As I listen to Roberts speak, I must admit its nice to hear a Bush appointee, speak in clear concise sentences and articulate his views without sounding like a babbling idiot. I can see why he’s good at what he does. He may or may not be a good judge, we’ll see. And frankly I don’t think either side can say exactly how he’ll vote on any single issue. The hearings themselves are a dog and pony show. Unless he admits to dancing with underage boys at his weekly drag parties Roberts is in. This whole thing is a sham Roberts knows it as does everyone else on the panel. The very idea that he has to give his opinion on matters of law without giving his opinion is a linguistic nightmare. Every question starts with…With out telling us how you feel, please tell us how you feel about case XYZ. Without telling us how you would rule on a case please tell us how you would rule.
Get a grip!
Their not allowed to ask tough questions.

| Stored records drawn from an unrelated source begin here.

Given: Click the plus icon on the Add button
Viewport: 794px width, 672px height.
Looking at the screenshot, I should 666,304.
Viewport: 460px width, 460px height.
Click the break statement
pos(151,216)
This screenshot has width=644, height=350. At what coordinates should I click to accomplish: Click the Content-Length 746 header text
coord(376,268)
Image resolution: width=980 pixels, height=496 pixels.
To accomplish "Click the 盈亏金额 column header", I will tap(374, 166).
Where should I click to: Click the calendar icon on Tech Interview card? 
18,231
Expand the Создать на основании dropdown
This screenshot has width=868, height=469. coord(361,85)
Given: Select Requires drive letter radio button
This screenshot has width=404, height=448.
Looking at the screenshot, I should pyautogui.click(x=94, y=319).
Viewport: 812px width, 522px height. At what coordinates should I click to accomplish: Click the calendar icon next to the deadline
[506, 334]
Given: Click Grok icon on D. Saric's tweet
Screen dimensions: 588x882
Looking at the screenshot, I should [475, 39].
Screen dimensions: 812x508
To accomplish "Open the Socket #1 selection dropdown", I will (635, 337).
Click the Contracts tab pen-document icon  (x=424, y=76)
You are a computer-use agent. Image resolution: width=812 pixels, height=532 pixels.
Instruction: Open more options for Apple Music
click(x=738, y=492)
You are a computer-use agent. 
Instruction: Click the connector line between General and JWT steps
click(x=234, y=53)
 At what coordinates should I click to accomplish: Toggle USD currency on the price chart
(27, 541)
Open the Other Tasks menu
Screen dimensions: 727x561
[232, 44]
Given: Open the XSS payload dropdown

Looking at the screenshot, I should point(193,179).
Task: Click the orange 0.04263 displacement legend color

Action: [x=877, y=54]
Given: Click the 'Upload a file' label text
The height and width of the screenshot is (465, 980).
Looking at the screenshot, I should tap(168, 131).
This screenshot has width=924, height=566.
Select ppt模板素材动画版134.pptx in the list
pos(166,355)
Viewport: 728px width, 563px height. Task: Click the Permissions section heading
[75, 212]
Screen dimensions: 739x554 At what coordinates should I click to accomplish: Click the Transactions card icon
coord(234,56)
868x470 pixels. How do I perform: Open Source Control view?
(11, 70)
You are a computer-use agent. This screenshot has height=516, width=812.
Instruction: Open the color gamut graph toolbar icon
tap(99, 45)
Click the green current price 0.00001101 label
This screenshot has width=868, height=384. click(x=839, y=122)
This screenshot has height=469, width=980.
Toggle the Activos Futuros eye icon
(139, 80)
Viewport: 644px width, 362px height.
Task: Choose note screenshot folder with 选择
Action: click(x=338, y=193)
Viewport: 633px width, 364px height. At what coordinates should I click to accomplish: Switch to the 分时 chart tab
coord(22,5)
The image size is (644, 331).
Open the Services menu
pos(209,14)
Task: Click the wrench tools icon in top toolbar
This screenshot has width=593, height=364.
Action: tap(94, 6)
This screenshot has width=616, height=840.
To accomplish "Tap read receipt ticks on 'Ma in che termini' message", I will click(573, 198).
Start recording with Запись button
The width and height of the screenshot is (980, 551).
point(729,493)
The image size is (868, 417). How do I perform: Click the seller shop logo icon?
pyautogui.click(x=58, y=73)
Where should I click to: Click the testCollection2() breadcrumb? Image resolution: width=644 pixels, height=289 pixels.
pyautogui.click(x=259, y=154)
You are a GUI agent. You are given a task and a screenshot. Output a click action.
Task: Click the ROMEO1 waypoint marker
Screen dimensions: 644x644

And he’s not allowed to answer anything.
The only thing I’ve seen is his ability to do the political two step, and in fact, he does it well.
After listening to meaningless hours of question and answers. The only thing I know for sure is Bush likes him, and that alone is enough to scare me.
I think the dog-and-pony show is necessary, not because the Supreme Court nominees want to play it cagey, but because the senators ask the wrong questions.
They ought to be asking Roberts questions that ferret out what he is like and ought to avoid questions relating to law altogether.
I point out that when a Democratic President nominates a quasi-liberal for the Court, the roles of the senators are reversed — and that this happens without any qualms. The Democrats, now, ARE trying to make the whole process a wholly political issue, hoping to have Roberts commit to voting on certain issues the way they would like OR they are hoping Roberts might say something foolish that they can pounce on. But a Supreme Court judge should not precommit to voting certain ways, and has to assiduously avoid saying anything that might be construed as foolish.
Perhaps senators should ask Roberts what movies he likes! If his favorites were "Pulp Fiction" and "The Day the Earth Stood Still," it would say a lot. On the other hand, if he liked "Forrest Gump" and "From Here to Eternity," then obviously he would have no business being on the Court.
Roberts has told us his favorite films are "Dr. Zhivago" and "North by Northwest." I think we can tell a lot from this. He will be an intelligent addition to the Court, but will consistantly rule in consort with other conservatives.